Peter Rhodes on Taliban rule, Greek dancing and the lamp made out of a glider

Read the latest column from Peter Rhodes.

Published
Unforgettable – Mikis Theodorakis

Western journalists seem to judge the new rulers of Afghanistan by their own standards. You know the sort of thing. The Taliban announce their new government and, shock, horror, it is composed entirely of Taliban. There are no women MPs and no members of minorities.

Yes, and I daresay there are no unisex toilets in Taliban parliament, no LGBT sub-committees and no pronoun-awareness working parties. That's because the Taliban have their own solution to such social issues. It is called stoning the infidels.

What we see in Kabul is the 21st century colliding head-on with the 12th century . Expecting the Taliban to create some sort of caring, democratic and empathetic parliament styled on Westminster is like expecting a cat not to kill mice. The best we can hope for in the months to come is that they slaughter fewer people than in the past. Wokeness appears nowhere on their agenda. For the time being, the inaugural meeting of the Kabul Transgender Co-Operative is on hold.
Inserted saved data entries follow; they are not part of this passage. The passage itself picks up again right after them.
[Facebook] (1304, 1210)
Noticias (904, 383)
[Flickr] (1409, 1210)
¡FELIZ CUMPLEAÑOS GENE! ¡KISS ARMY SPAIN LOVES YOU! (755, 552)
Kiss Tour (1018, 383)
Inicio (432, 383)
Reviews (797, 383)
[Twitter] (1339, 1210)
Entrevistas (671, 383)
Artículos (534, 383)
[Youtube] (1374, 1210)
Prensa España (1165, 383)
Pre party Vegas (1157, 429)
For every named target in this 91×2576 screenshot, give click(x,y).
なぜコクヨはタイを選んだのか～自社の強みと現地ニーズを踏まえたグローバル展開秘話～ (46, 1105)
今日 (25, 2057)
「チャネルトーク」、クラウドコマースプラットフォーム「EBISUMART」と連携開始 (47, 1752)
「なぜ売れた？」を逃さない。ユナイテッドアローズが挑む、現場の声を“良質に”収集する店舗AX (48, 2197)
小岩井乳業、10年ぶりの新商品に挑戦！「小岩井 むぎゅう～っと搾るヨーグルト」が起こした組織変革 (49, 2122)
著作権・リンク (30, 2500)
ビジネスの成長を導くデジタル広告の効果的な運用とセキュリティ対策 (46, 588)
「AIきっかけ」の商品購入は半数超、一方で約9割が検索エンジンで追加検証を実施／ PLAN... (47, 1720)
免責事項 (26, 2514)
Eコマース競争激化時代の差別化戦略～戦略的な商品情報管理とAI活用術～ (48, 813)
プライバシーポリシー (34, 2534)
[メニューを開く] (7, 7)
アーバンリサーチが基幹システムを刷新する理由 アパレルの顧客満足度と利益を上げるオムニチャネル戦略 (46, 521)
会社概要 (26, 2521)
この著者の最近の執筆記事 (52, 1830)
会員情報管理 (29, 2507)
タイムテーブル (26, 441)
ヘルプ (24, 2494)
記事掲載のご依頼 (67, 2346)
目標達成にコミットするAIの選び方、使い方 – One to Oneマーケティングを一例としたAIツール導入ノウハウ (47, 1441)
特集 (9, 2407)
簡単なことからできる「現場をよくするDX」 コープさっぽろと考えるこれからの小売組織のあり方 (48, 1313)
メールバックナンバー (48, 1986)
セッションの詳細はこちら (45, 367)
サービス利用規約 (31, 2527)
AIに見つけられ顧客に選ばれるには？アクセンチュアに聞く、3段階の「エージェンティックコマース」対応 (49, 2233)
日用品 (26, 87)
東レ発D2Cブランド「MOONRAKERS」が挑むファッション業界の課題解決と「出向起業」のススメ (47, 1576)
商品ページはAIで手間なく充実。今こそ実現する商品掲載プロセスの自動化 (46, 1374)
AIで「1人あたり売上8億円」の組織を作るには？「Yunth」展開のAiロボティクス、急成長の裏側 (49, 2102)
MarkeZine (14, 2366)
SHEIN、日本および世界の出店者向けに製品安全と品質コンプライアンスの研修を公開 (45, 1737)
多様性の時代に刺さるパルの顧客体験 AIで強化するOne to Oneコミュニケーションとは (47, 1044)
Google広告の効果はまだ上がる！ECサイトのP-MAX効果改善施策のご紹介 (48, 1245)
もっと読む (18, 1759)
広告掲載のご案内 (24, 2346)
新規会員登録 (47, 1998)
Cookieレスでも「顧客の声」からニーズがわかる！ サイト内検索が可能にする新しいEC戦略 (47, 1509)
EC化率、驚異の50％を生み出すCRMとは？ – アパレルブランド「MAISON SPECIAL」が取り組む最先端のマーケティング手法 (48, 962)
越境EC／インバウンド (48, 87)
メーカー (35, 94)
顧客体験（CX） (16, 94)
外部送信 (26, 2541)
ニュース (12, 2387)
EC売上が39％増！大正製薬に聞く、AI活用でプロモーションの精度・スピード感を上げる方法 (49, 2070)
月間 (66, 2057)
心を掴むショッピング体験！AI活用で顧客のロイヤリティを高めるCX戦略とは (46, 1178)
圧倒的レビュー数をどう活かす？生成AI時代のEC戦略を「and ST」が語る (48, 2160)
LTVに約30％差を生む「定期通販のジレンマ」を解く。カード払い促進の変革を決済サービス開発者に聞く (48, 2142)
People say the nicest things when you die. I was moved by this, from the Greek culture minister Lina Mendoni on the passing of Mikis Theodorakis earlier this month: “Today we lost a part of the soul of Greece.”

Theodorakis will be remembered as one who achieved so much in his 96 years but was known, in most of the world, for so little. Theodorakis was a political firebrand, a figure of defiance, a great rallying point for Greece's left wing. He wrote operas, ballets and film scores. Yet most of us know him solely for one of the quickest-recognised melodies of all time. Just two notes on the bazouki are enough to tell you it's the theme tune from Zorba the Greek. And you remember that golden evening at Lindos when the ouzo flowed and the mandolins struck up and, like Zorba himself, you joined the dance line, kicked your partner, made a total prat of yourself and fell over. Not as easy as it looks, is it?

I wrote yesterday about my grandfather, the joiner. He was a skilled and resourceful craftsman working at a time, like today, when wood was in short supply. One of his creations was made, as Gran told us, “with wood from a glider that crashed.” I never found out whether the glider crashed before or after Grandad took the wood.